I've heard claims that ringer ball pythons are heterozygous piebalds, but I've also heard claims that some ringers are and other ringers are not. So I am sceptical. I don't have pictures of a ringer, but I think there are some on the net.

There is a claim that heterozygous albino boa constrictors have lighter eye color as babies when you try to look through the head against a bright light. I've not had any het albinos to try it with, but it may be valid. I do not know whether this is good only for babies or for longer.

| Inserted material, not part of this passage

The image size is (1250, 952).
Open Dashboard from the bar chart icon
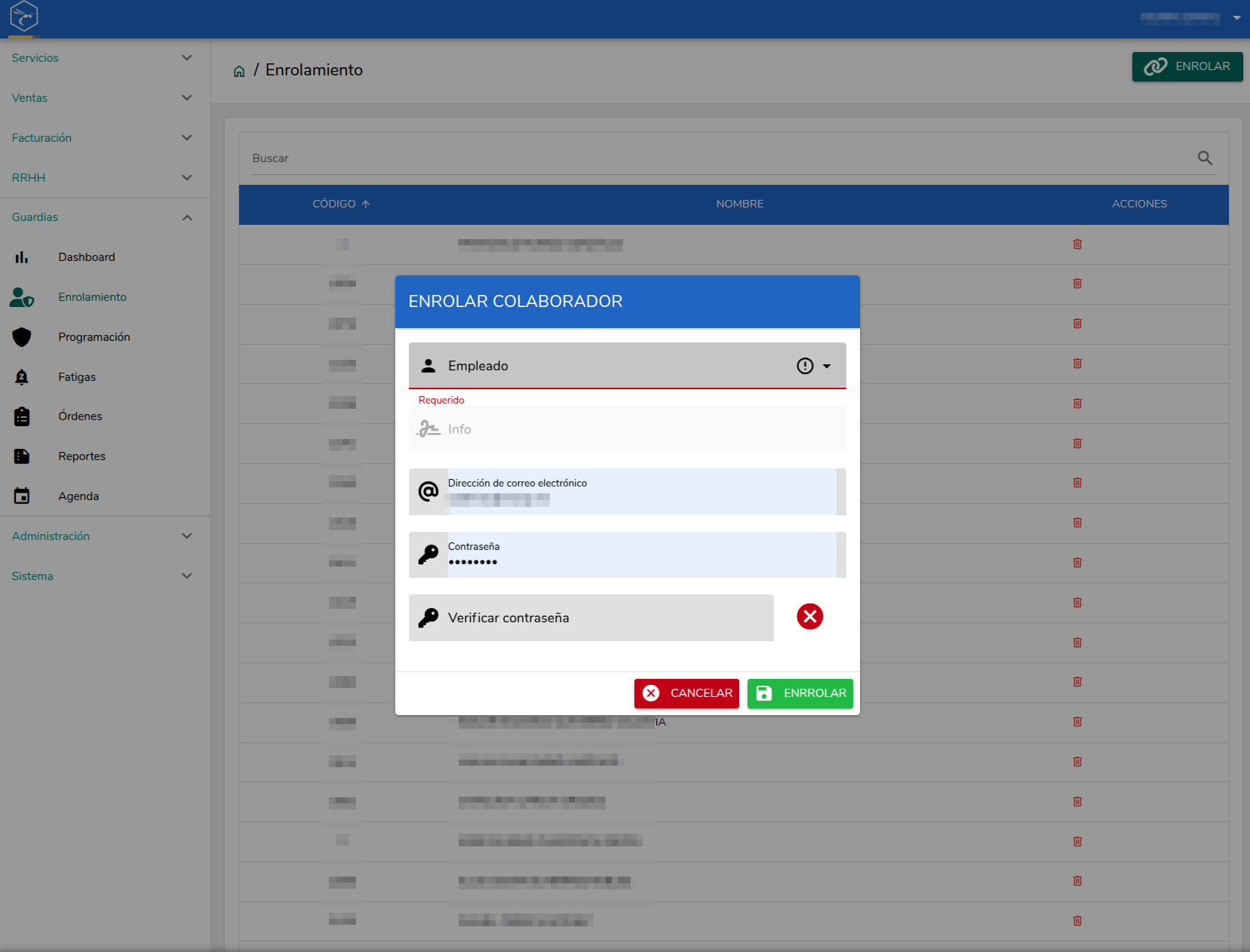(22, 257)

Ask the guy what he looks for in these heterozygous snakes. Someone more knowledgable than I may be able to confirm or deny what he says.


----------



## ba1l3y76 (May 8, 2011)

Would you friend be referring to het markers? I have heard of Pied markers, not sure about albino?


----------



## aidanbeckey (Apr 9, 2009)

There's markers for pieds not albino. Tho my pastel het albino is a lttle extra lighter then a normal pastel. Whether its jus a nice example of a pastel or due to being het is debatable. Mojave n lessers are visual hets for blue eyed lucys and fires het for black eyed lucys. But not sure if u can refer to them as a het coz its jus co-dom and the super version which is the same for all co-doms


----------



## Jamie_reptiles (Feb 3, 2011)

Cleared it up for me. 
Thanks


----------



## ern79 (Jul 26, 2007)

people often refer to train track belly marks as a marker for pied, this is not always the case


----------



## bothrops (Jan 7, 2007)

aidanbeckey said:


> There's markers for pieds not albino. Tho my pastel het albino is a lttle extra lighter then a normal pastel. Whether its jus a nice example of a pastel or due to being het is debatable. Mojave n lessers are visual hets for blue eyed lucys and fires het for black eyed lucys. But not sure if u can refer to them as a het coz its jus co-dom and the super version which is the same for all co-doms



Yes you can refer to them as 'het' as that's exactly what they are.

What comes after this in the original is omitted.